Right place, right time, right actor: The Moonlighting rewatch
Unless you are of a certain age (the age where your back hurts for no good reason at all), you likely don’t know much about Moonlighting, a romantic comedy/mystery show that ran from 1985-1989 and starred a pre-Die Hard Bruce Willis and Cybill Shepherd. The chemistry between the two leads was sizzling and the “cast of charming weirdos who solve crimes” formula was still relatively new at the time, so Moonlighting felt like it came from another planet. A fun planet where everyone was sexy and banter flowed like wine. It was a huge hit.
Eventually, Willis’ rapidly-rising star began to rub the notoriously jealous Shepherd the wrong way (she had a similar reaction to being outshined by Christine Baranski on the show Cybill a decade later) and the on-screen bickering became a mirror of what was going on off-screen. Not to put their enmity all on Shepherd, of course; I somehow doubt Willis was enthusiastic about solving the mystery of the week once he was the hottest new action star in Hollywood. Moonlight chugged along, but by the last season, the shine was very much off the moon, so to speak, and nobody was terribly sorry to see it go.

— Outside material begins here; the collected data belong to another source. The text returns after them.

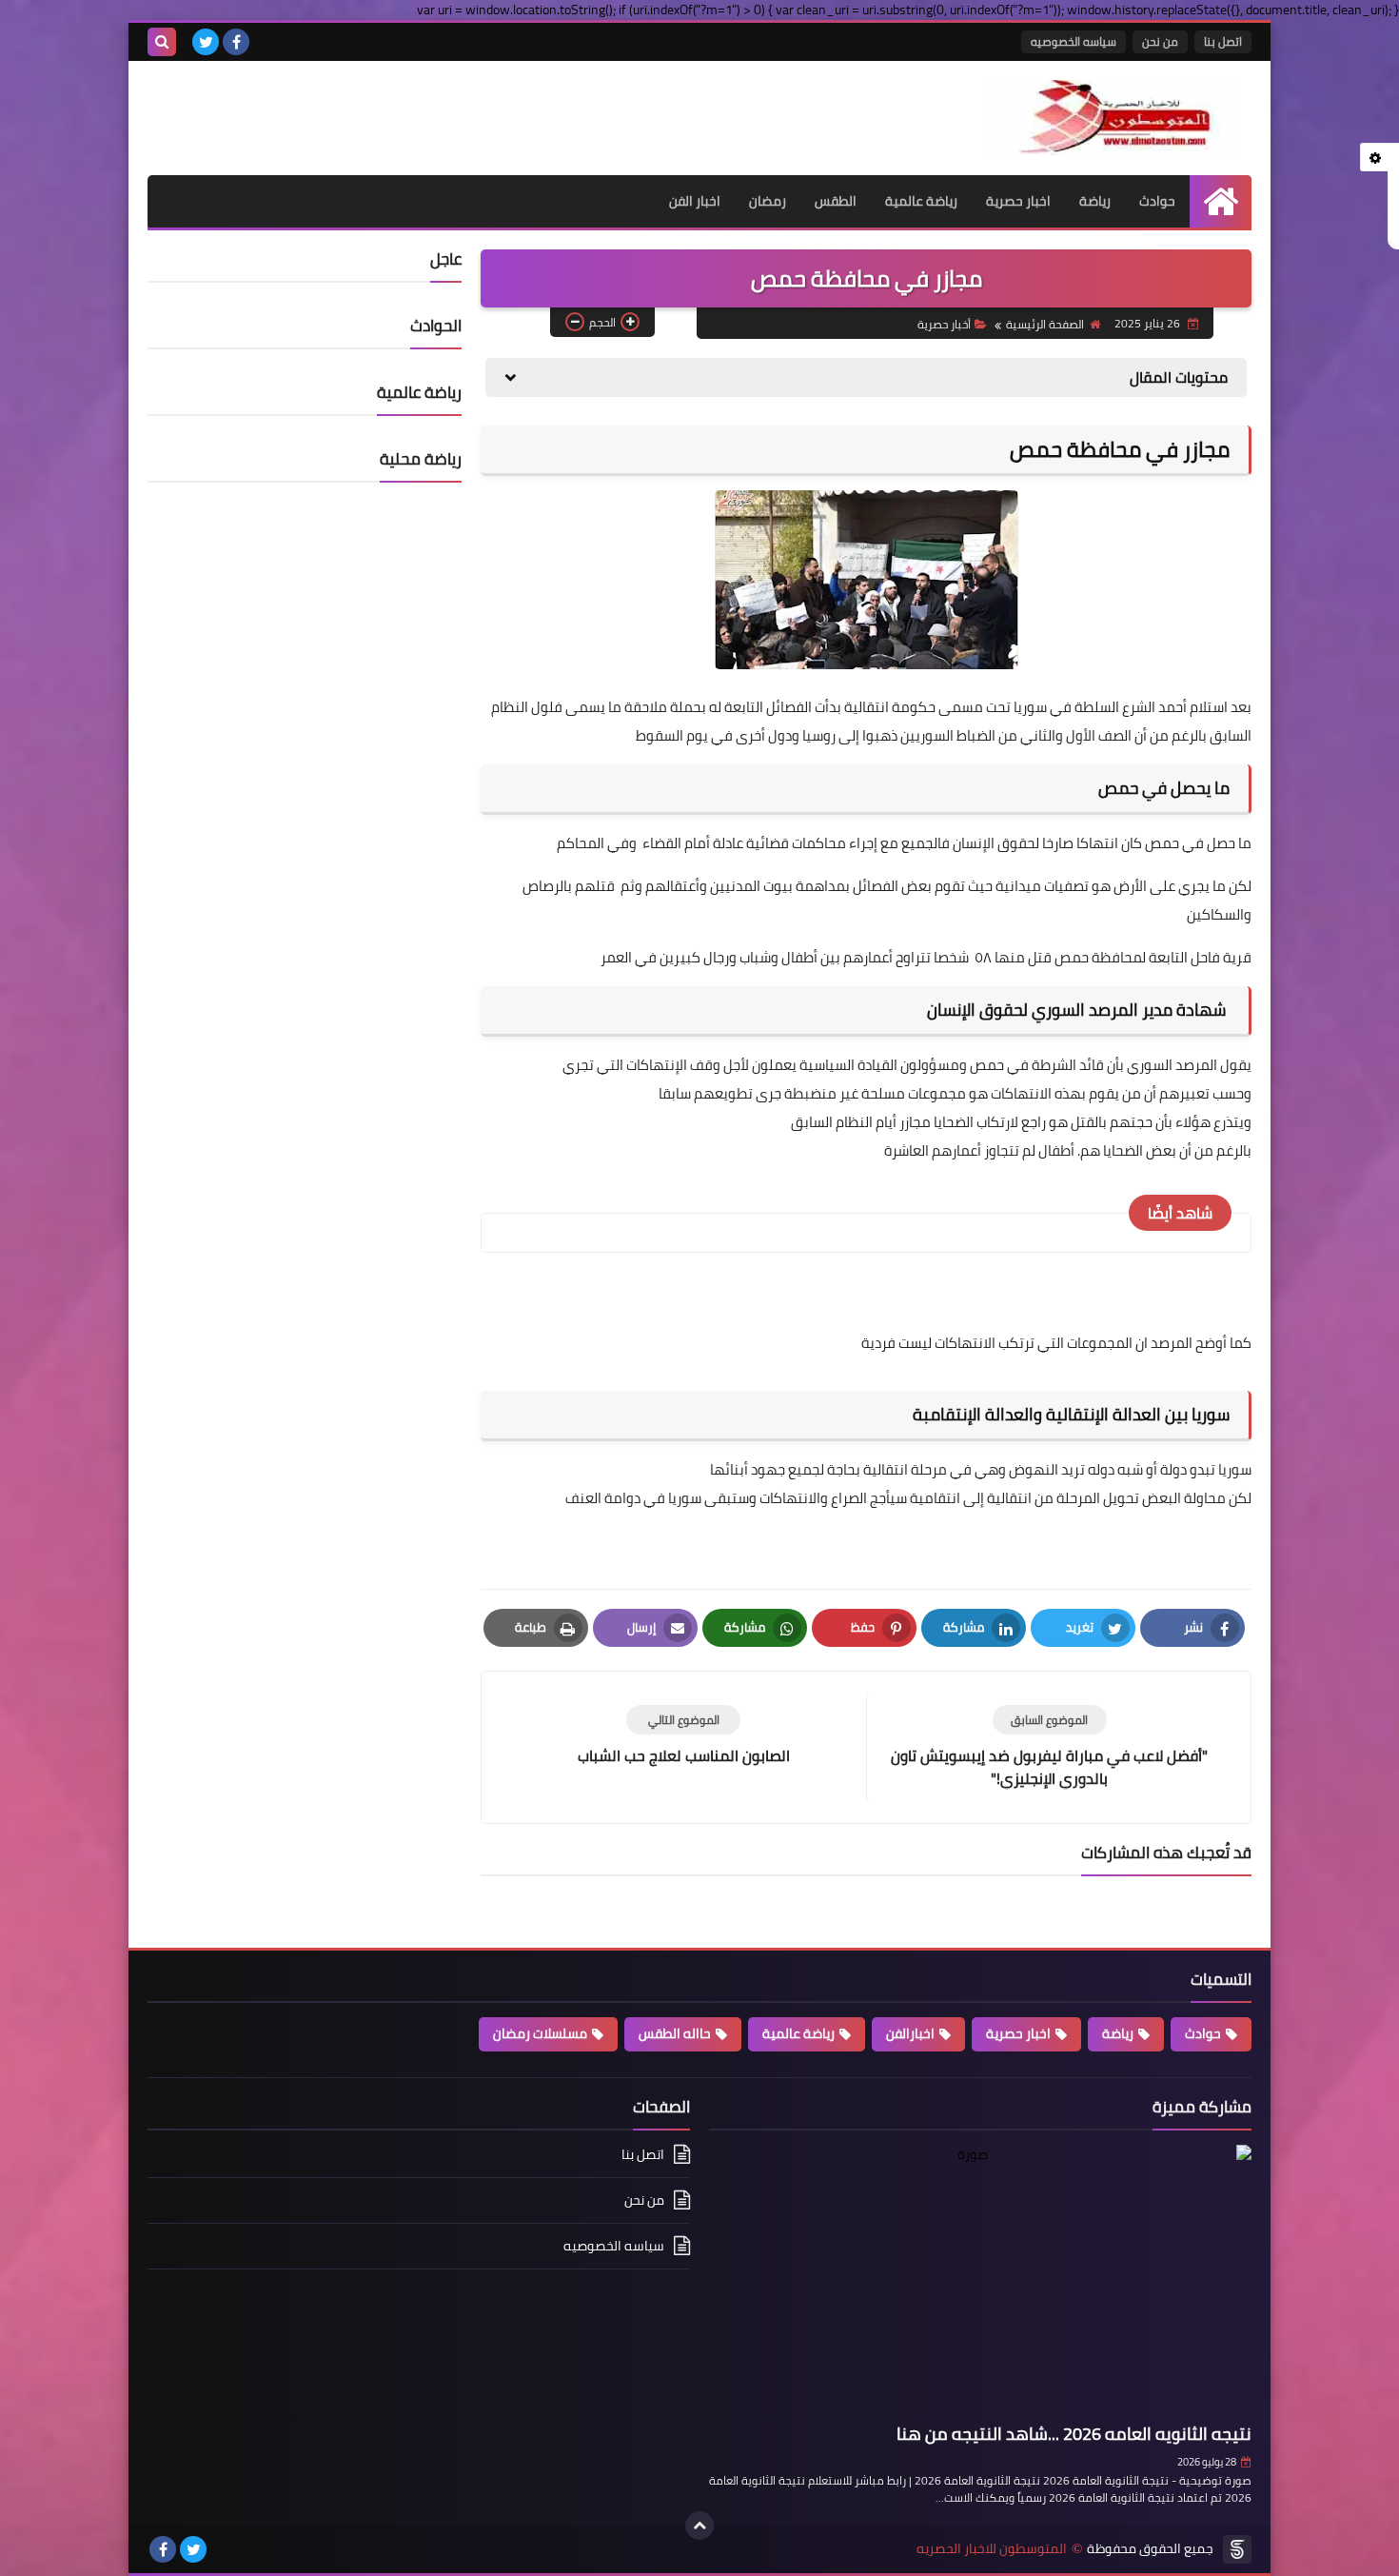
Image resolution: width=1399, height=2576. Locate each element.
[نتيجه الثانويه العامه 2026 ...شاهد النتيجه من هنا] (980, 2280)
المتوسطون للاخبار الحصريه (991, 2549)
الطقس (836, 200)
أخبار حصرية (944, 324)
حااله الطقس (675, 2033)
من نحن (1160, 41)
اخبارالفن (910, 2033)
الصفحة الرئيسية (1045, 324)
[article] (683, 1736)
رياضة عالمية (921, 200)
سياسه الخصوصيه (1073, 41)
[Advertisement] (370, 108)
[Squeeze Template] (1237, 2549)
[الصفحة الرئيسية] (1220, 201)
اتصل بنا (1223, 41)
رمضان (767, 200)
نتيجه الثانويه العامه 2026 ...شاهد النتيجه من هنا (1074, 2433)
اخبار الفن (694, 200)
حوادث (1157, 200)
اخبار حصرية (1018, 200)
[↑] (699, 2525)
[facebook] (236, 42)
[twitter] (205, 42)
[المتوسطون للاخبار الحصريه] (1113, 117)
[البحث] (162, 42)
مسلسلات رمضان (540, 2033)
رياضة (1095, 200)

I remembered liking Moonlighting a lot and watched it religiously when it aired, but I hadn’t seen it since. Willis being Willis meant that Moonlighting wasn’t available to stream anywhere until it recently landed on Hulu, and I never bought the DVDs or anything. But hey, my husband was out of town and I had nothing better to do (a phrase that comes up so often in these posts I’m thinking of changing the name of the newsletter) and figured why not enjoy a little walk down memory lane. At worst, I figured it would be as problematic as all the other stuff I liked in the 80s; at best, it would be cute, if very dated.

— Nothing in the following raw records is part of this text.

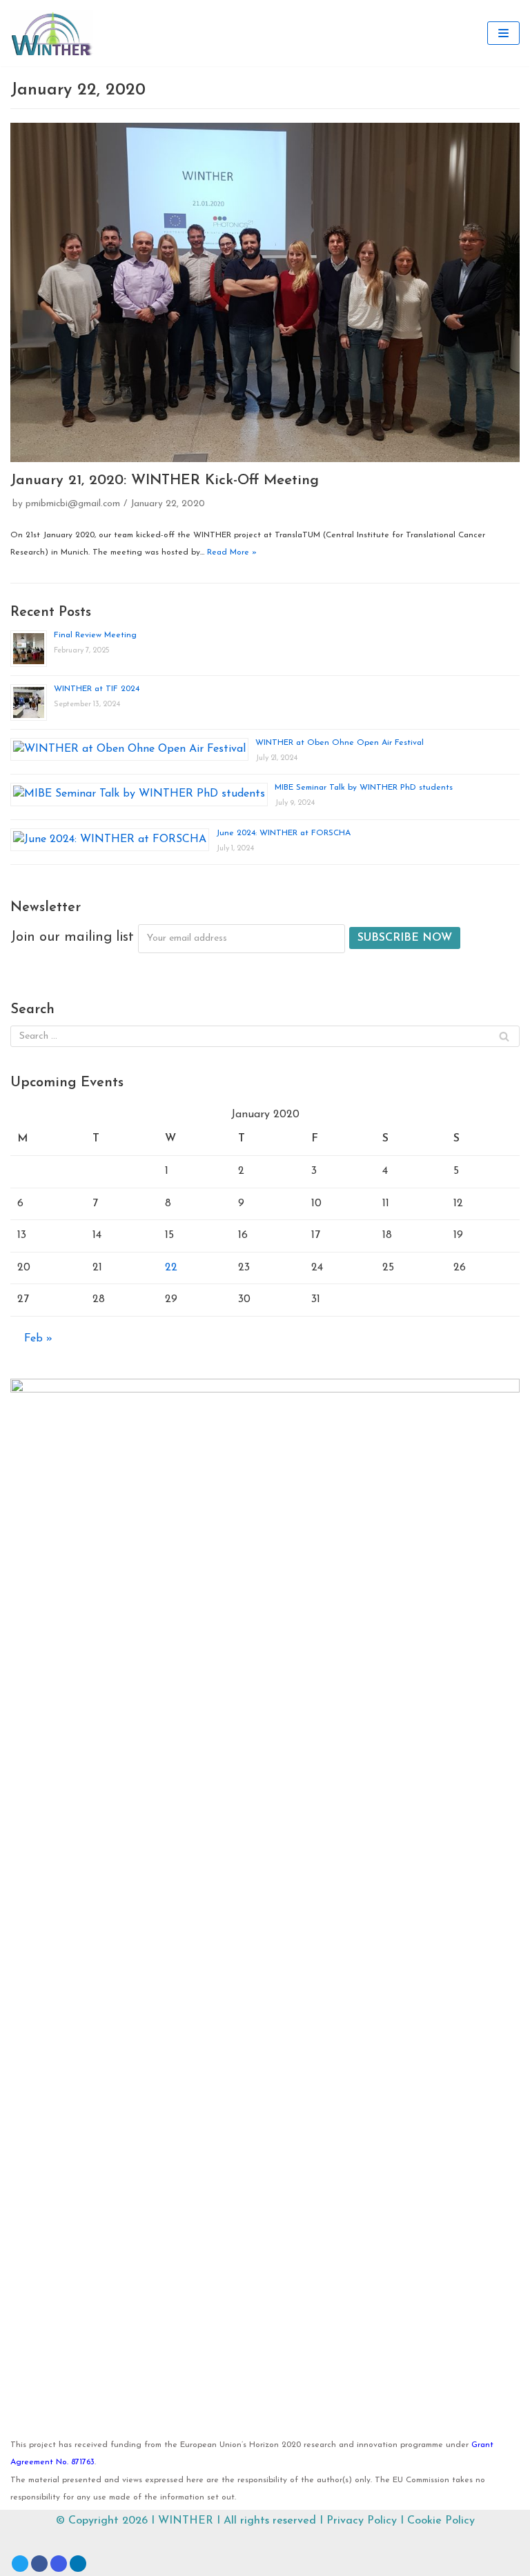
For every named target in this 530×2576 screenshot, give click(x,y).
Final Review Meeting (95, 635)
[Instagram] (58, 2563)
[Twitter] (20, 2563)
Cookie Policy (441, 2520)
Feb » (38, 1338)
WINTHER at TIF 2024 (96, 689)
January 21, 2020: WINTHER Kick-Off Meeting (164, 480)
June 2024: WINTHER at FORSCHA (283, 833)
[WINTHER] (51, 33)
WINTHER (185, 2520)
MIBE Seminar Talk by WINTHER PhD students (364, 787)
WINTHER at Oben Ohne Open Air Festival (339, 743)
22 (171, 1267)
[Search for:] (265, 1036)
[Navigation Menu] (503, 33)
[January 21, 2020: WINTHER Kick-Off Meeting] (265, 292)
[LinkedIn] (78, 2563)
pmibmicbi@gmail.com (73, 503)
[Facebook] (39, 2563)
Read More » (232, 552)
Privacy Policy (361, 2520)
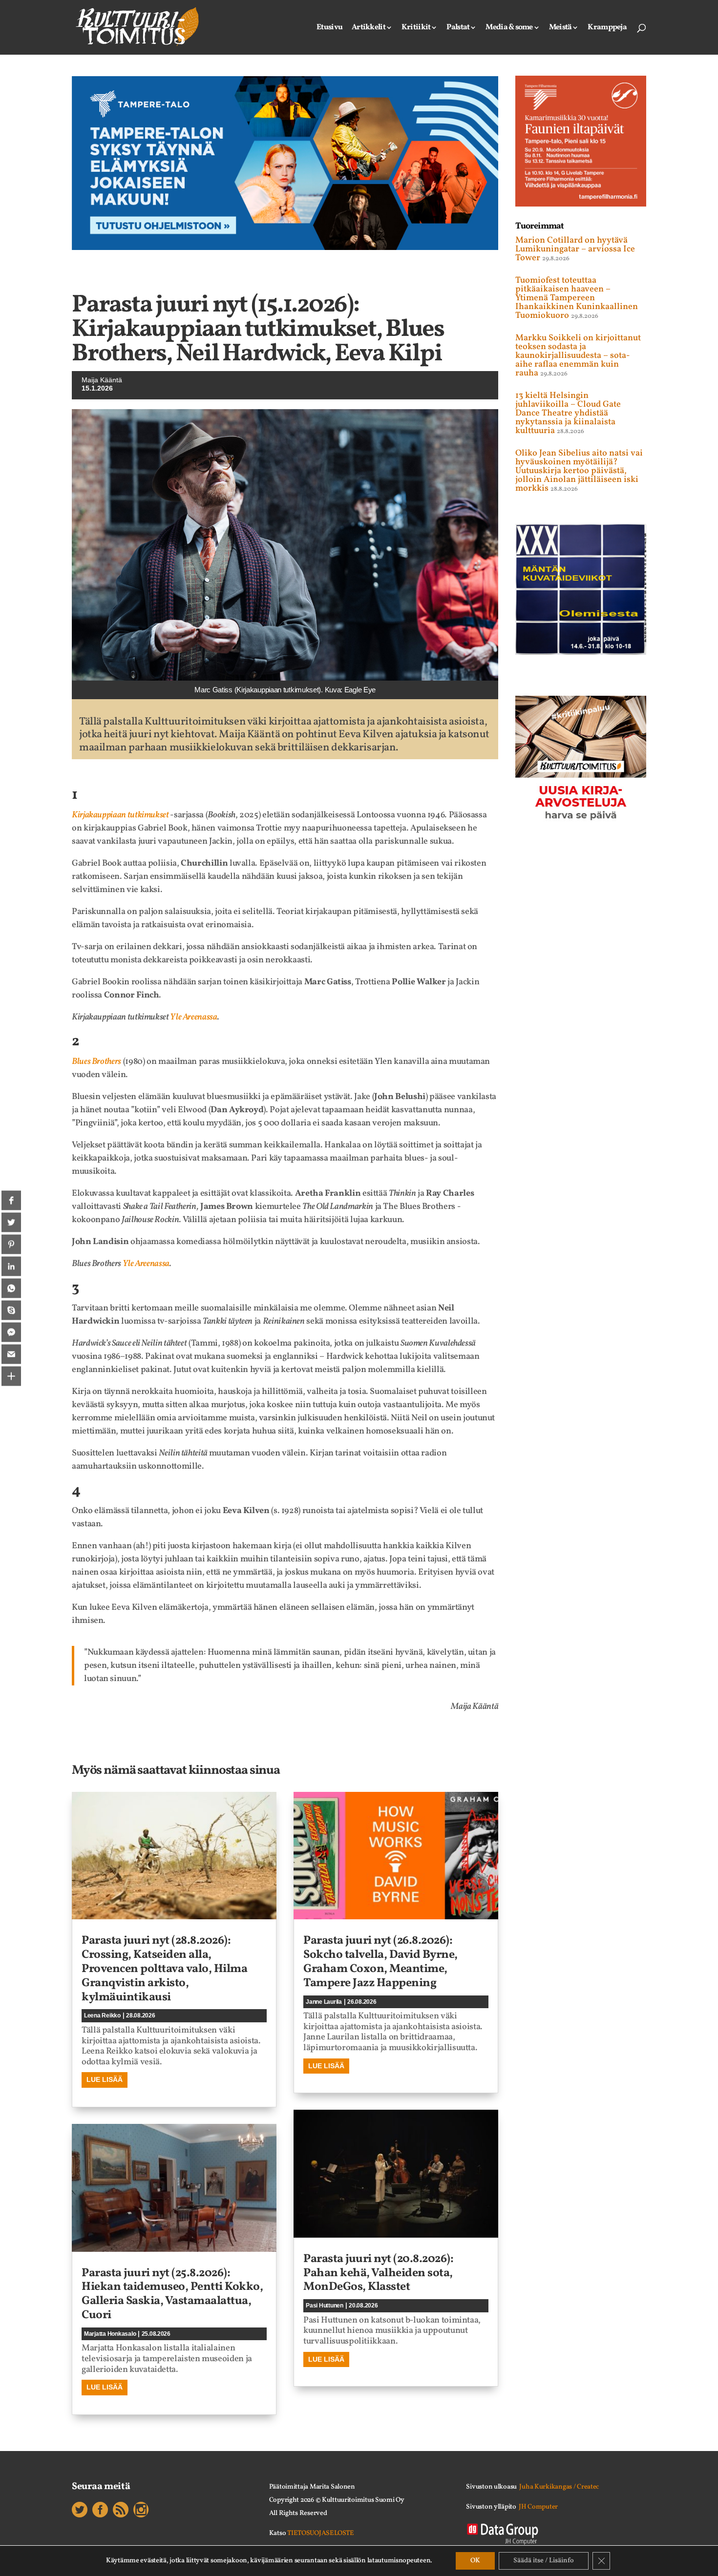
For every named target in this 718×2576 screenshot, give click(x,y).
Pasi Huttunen (324, 2305)
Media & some (509, 28)
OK (475, 2560)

What happened next genuinely shocked me.
The pilot follows a plot not dissimilar from Schitt’s Creek: wealthy ex-model Maddie Hayes discovers that her accountant has made off with her millions, leaving her with just her house, her car, and a detective agency she owned as a tax write-off. She goes there to shut it down and recoup some of her money, but eventually ends up entangled in a mystery. And yet this didn’t feel like an artifact of bygone decades. The clothes were truly something to behold (so. much. pastel.), and the pop culture references were of course wildly out of date, but with a few minor tweaks, you could use that exact script today. Is it that Moonlighting was progressive, or just the things it was calling out are still issues today? Yes.
So that was a surprise, but that wasn’t the shocking thing. No, what blew my mind was that I still remembered exact lines of dialog. Plotlines. I remembered specific details from each and every episode of that first season. I don’t walk around reciting them; I had no idea I had this information in my head. But there I was, delivering David Addison’s punchlines before he did, anticipating Maddie’s pouts before her mouth twitched. I recalled immediately that Miss Depesto fell for the murderer in one episode, and that said murderer was played by her real-life husband.
How did I know all of this? Why did I know all of this?
Ask me about Tom Baker’s run of Doctor Who and I can answer in minute detail because I watched those episodes over and over and over again for many, many years. I still do, in fact. Conversely, I liked Simon & Simon and Riptide at least as much as I did Moonlighting, but I don’t remember much about them at all. There was a giant pink helicopter named the Screaming Mimi. And a robot. Everything in the 80s had a robot at some point. Vague images, but nothing terribly specific.
So what was it about this show that caused bits of it to fuse to my memory, seemingly forever? To try to figure it out, first I did a little research on how we form memories.
It’s pretty well known that certain events become memories because of the strong emotions associated with them — that’s why you can summon perfect images of your wedding day or that time you got in a really bad car wreck. Adding other senses makes memories stronger, so smells will conjure up flashbacks of bygone Thanksgivings and certain songs will always remind us of middle school. None of that really applied to a tv show from the mid-80s that I saw once (maybe twice if there were reruns)…or did it?
When we tend to think of the “strong emotions” that can crystallize memories, we go with the extremes: love, sorrow, shame. I certainly didn’t experience any of those watching middling detectives go through the motions each week. But I certainly felt something. Rewatching Moonlighting, I began to feel the echoes of what 14-year-old me experienced and it came to me: Bruce Willis knocked my socks off.
Bruce Willis — by which I mean David Addison — was good looking, but not so handsome that you’d be scared to talk to him if you met him. He was clever. He was cool. He was confident. And that cleverness and coolness and confidence came out in his speech. He was quick-witted and sly, with a mastery of language that allowed him to monosyllabically threaten a thug in one breath and break into iambic pentameter in the next. He didn’t talk like anyone else, and everyone loved him for it.
You don’t have to be a TV detective to figure out why an overly smart, word-obsessed teenager who felt like she didn’t fit in anywhere gravitated toward him.
I won’t bore you with my “I wasn’t cool in high school”, because it’s aggressively ordinary. I was incredibly smart and had a way with words that my peers didn’t. Being smart was considered Very Bad in my school, and being overtly intelligent was even worse. It’s bizarre to me that my community’s culture shunned those who excelled at anything that required intellect, but then again you don’t have to go deep into recent political chasms to see that it’s not all that unusual. It was hard being clever and feeling like I was supposed to feel bad about it, because I didn’t.
Apparently, young Susan watched Moonlighting to indulge in the fantasy that there was a place for someone whose brain (and mouth) worked just a little faster than the average bear’s. That you could be a grownup who stood out in a crowd and not feel bad about it. That there were people who would recognize verbal agility and appreciate it. And that fantasy helped her deal with reality, which told her the exact opposite — and still does, to be honest.
If you’d asked me a few days ago why I enjoyed Moonlighting, I would’ve said something like “It was funny and Bruce Willis was cute.” And that’s certainly true, but the real answer is more like “It made me feel less alien without drawing attention to the things about myself that I couldn’t change but wanted to.”
And also, it was funny and Bruce Willis was cute.